As I was reading today’s devotional I encountered two words that were not common to me and after researching them and reading more about them I am fascinated and excited to share them with you. I realize these may not be new concepts to you and I hope I can share a new perspective with you. The first word was in the title, “Liminal Space.” Webster defines the word liminal as coming from the Latin word limen threshold – any point or place of entering or beginning. A liminal space is the time between the ‘what was’ and the ‘next.’ It is a place of transition, waiting, and not knowing. The second word was imperceptible which is defined as extremely slight, gradual, or subtle. I found a video on YouTube that explains liminal space and found it to be very interesting. I hope you find it beneficial as well as interesting.
The scripture verse today paints a very clear picture of imperceptible for us as Jesus rises from the Jordan river after being baptized by John. “Just as Jesus was coming up out of the water, he saw heaven being torn open and the Spirit descending on him like a dove. And a voice came from heaven: “You are my Son, whom I love; with you I am well pleased.” ~Mark 1:10-11 https://www.biblegateway.com/passage?search=Mark%201:11&version=NIV
I had a friend describe Mark 1:10-11 as a single point in time where we read of the presence of Jesus; the Spirit descending upon Jesus and God, the Father telling the Son “I am well pleased.” All three are present at Jesus’ baptism and each having a significance role in Jesus’ ministry. Jesus is experiencing “luminal space and an imperceptible event.” In many ways we too are experiencing liminal space as we journey through Lent, we are examining our lives and are drawing near to God with expectations and intentionality as we pursue God and live into our created purpose. The writer today ends the devotional with a question…”Where is a place you have experienced God’s presence more than any other? What was it like to leave it?” I always seem to be conscious of God in nature and near water. One significant place was in Wisconsin near Lake Michigan.

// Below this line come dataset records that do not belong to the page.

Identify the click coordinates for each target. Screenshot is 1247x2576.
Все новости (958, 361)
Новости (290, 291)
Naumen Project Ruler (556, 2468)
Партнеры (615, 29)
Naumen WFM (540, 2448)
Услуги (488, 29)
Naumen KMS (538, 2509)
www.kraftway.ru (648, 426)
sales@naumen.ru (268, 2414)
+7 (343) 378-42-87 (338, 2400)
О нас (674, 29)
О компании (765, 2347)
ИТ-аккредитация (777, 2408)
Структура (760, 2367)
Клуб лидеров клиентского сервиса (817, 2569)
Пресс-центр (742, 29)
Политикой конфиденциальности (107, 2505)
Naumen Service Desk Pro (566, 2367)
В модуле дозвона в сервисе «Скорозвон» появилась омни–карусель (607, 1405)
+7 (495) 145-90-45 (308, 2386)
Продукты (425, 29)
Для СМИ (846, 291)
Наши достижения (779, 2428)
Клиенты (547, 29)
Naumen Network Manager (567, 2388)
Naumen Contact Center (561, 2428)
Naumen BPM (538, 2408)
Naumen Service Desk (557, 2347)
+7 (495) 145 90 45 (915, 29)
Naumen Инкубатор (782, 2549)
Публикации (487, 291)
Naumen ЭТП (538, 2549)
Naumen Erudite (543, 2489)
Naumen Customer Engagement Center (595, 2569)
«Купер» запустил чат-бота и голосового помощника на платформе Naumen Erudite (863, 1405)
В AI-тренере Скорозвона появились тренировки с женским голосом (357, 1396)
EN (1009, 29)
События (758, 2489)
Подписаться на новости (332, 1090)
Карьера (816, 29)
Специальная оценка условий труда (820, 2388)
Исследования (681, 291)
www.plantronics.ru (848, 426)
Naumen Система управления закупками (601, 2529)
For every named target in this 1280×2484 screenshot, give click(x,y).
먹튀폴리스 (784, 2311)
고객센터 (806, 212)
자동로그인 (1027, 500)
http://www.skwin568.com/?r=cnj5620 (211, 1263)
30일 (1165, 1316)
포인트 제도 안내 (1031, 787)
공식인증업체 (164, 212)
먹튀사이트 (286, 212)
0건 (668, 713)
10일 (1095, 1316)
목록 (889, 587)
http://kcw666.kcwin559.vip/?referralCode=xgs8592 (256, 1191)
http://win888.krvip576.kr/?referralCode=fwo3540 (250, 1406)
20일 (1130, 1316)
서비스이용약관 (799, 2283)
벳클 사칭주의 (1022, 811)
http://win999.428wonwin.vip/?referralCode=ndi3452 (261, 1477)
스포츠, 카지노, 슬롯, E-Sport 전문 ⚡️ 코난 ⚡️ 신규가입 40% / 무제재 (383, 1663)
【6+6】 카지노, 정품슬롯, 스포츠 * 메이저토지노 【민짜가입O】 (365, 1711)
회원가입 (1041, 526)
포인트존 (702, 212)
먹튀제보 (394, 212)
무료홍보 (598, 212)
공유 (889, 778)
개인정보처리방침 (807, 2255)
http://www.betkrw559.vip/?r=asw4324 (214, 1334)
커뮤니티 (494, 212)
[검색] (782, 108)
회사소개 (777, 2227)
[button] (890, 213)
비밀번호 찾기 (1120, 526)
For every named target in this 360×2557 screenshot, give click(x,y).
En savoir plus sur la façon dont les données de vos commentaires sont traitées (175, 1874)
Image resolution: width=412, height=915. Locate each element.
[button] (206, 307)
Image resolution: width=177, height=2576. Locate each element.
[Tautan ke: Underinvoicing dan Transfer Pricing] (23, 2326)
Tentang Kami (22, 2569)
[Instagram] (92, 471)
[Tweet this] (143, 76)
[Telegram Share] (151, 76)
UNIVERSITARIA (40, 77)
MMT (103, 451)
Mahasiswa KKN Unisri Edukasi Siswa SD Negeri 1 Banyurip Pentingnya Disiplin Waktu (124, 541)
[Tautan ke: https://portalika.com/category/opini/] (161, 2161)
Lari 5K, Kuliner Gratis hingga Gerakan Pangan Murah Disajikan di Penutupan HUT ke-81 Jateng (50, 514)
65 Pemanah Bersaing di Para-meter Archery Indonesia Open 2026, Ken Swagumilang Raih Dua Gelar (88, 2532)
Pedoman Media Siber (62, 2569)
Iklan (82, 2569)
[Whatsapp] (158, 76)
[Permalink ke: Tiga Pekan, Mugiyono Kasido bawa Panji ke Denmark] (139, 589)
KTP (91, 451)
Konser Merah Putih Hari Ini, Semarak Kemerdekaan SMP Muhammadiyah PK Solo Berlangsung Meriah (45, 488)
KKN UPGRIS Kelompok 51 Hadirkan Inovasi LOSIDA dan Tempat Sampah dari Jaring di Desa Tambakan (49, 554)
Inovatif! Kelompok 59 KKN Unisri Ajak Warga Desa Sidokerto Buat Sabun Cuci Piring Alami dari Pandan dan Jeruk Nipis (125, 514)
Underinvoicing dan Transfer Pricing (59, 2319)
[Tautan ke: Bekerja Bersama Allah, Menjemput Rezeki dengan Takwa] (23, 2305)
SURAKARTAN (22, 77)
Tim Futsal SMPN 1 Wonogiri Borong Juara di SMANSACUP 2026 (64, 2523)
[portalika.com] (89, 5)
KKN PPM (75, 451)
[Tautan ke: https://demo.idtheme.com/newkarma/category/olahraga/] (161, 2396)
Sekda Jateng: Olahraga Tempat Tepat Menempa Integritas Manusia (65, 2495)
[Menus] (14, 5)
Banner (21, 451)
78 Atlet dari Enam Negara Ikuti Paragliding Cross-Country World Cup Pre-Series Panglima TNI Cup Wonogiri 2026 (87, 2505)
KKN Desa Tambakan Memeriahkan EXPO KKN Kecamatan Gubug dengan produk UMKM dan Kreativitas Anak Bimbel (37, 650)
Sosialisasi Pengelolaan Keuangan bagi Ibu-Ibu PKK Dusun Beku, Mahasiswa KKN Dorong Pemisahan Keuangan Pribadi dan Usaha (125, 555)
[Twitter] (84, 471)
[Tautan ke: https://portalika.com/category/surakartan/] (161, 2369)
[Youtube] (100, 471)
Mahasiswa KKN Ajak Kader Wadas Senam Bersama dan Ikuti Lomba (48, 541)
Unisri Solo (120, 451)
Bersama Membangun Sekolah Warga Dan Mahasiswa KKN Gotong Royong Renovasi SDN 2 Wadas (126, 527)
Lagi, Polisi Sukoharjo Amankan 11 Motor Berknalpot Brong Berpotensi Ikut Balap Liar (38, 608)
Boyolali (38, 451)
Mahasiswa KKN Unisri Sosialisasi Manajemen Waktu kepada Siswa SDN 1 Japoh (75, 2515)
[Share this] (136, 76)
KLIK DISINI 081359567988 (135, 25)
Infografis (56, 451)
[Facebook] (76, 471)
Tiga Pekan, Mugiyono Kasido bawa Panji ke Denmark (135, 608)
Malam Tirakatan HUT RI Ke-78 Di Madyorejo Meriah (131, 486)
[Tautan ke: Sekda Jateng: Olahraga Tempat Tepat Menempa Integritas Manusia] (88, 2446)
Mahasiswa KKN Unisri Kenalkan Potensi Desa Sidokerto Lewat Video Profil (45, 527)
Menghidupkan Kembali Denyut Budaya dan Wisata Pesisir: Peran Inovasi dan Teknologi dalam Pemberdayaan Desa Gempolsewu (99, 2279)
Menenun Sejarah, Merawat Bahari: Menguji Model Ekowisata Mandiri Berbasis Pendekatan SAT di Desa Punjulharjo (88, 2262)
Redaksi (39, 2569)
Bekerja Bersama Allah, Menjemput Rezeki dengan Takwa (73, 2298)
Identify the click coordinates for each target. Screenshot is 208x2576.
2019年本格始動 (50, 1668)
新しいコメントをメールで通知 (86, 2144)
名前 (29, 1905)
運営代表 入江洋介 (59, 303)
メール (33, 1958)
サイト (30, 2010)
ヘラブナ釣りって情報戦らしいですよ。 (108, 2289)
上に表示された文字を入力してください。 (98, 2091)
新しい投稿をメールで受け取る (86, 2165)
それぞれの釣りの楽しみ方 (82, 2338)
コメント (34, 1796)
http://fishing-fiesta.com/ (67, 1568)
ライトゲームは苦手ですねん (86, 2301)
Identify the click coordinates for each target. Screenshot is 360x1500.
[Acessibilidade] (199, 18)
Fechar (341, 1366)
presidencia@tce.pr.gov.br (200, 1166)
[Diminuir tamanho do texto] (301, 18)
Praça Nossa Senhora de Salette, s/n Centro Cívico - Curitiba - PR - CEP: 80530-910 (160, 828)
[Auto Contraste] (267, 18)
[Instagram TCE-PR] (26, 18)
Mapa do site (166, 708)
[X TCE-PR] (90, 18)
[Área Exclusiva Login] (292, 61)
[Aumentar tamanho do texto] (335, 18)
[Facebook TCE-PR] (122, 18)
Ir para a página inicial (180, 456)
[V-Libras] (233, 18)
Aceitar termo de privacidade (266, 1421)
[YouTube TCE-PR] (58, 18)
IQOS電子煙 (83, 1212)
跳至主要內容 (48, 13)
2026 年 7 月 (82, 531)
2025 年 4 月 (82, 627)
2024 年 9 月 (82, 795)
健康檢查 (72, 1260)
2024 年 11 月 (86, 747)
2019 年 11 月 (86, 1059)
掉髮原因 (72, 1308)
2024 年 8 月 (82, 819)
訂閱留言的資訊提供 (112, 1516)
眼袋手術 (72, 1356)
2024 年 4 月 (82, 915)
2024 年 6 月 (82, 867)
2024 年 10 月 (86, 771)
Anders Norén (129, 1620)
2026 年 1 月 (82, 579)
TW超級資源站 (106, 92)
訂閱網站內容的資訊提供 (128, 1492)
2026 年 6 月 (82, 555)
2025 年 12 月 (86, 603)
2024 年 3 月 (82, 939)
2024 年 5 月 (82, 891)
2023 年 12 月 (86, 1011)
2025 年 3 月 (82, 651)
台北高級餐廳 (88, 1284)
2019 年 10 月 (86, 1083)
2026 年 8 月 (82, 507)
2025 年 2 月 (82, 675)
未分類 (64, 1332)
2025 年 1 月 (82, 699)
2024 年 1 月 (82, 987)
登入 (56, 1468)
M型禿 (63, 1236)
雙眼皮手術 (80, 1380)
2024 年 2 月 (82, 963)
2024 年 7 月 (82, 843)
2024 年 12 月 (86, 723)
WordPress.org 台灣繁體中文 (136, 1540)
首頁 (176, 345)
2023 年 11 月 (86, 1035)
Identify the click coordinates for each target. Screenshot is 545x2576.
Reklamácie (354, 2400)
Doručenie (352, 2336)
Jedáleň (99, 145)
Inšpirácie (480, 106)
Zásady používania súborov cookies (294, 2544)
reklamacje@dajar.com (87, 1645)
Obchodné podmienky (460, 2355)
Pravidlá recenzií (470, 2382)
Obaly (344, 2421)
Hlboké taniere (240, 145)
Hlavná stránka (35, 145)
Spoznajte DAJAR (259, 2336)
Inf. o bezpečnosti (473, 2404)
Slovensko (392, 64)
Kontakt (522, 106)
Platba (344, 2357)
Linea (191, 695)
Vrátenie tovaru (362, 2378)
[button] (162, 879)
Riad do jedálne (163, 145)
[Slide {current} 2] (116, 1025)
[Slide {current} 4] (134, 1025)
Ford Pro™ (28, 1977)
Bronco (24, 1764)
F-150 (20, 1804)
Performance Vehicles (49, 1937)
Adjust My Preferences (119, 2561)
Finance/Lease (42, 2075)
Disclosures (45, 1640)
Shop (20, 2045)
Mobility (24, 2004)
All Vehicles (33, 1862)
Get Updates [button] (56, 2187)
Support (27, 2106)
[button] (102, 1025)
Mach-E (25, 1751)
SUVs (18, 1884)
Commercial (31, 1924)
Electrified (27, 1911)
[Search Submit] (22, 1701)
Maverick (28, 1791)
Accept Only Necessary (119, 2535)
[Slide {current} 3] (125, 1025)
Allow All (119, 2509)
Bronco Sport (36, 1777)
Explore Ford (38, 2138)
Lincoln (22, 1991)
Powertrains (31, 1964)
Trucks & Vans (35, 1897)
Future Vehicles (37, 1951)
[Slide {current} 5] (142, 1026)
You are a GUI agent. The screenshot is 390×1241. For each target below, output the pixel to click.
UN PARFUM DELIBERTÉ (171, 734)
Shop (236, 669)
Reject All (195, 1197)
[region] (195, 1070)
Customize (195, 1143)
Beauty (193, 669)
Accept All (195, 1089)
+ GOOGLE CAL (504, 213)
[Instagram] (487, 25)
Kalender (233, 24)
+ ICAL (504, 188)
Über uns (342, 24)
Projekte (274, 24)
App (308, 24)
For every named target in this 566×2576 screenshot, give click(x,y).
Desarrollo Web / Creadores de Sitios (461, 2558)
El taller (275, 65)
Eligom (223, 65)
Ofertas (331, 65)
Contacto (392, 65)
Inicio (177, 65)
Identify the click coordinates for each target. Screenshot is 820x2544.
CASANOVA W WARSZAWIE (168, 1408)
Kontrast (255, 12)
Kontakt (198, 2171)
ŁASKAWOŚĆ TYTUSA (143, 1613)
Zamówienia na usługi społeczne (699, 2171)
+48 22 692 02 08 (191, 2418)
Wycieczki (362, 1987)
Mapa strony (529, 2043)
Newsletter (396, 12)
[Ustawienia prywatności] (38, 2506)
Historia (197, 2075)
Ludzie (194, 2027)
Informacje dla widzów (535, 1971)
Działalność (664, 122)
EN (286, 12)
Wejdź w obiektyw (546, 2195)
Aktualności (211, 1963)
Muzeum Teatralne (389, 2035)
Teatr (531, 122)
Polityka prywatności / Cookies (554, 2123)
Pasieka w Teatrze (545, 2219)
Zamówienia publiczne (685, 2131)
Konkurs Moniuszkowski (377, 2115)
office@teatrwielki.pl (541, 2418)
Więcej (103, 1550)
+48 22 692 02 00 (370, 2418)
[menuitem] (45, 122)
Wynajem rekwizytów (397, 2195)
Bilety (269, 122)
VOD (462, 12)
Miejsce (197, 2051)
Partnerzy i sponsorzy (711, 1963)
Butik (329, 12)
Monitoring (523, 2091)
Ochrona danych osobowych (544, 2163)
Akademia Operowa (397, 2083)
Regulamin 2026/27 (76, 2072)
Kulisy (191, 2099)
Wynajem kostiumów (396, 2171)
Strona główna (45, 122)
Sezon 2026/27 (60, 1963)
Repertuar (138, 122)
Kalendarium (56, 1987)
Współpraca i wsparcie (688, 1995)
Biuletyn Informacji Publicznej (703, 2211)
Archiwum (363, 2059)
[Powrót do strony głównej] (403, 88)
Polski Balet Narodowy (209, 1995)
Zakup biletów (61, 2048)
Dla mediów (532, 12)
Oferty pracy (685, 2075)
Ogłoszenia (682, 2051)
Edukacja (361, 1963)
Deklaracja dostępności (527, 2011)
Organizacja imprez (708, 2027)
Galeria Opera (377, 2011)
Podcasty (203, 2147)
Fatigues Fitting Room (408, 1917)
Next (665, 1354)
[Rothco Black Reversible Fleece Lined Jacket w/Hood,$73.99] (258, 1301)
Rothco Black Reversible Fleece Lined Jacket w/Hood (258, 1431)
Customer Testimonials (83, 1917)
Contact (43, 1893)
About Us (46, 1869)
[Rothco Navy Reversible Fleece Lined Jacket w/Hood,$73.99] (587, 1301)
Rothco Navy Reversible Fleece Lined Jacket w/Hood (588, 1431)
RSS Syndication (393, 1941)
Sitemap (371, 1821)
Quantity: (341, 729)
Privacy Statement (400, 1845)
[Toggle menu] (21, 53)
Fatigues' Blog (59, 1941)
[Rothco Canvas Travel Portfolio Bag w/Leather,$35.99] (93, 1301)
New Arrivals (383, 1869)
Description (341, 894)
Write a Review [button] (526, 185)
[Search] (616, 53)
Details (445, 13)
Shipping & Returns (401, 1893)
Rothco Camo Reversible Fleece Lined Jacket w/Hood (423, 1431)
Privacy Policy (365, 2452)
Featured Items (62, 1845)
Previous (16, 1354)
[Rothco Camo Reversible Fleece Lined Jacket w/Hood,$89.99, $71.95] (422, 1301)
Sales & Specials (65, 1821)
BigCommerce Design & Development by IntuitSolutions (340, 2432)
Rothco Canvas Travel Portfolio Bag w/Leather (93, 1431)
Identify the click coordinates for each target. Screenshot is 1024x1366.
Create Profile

I was visiting the campus of Carthage College located in Kenosha, there was a small chapel in a wooded area where students could pray or meditate, it was quiet and calm, I truly felt the presence of God, it felt holy. Then there was the shore line of Lake Michigan, simply gorgeous views. I love the sound of the waves crashing into the shore and watching the water retreat as quickly as it came in. It’s always difficult to leave places that calms ones soul. Look for liminal spaces in your life and especially during our journey through Lent and seek to find imperceptible places in life to experience God.
Breath Prayer: Holy Spirit descend on my everyday life.